_Exercise task:_
Output the listing below line for line, with no changes.

======

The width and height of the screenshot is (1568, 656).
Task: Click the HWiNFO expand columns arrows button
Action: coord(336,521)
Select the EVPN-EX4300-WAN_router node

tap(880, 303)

======

_Task response:_
The width and height of the screenshot is (1568, 656).
Task: Click the HWiNFO expand columns arrows button
Action: coord(336,521)
Select the EVPN-EX4300-WAN_router node

tap(880, 303)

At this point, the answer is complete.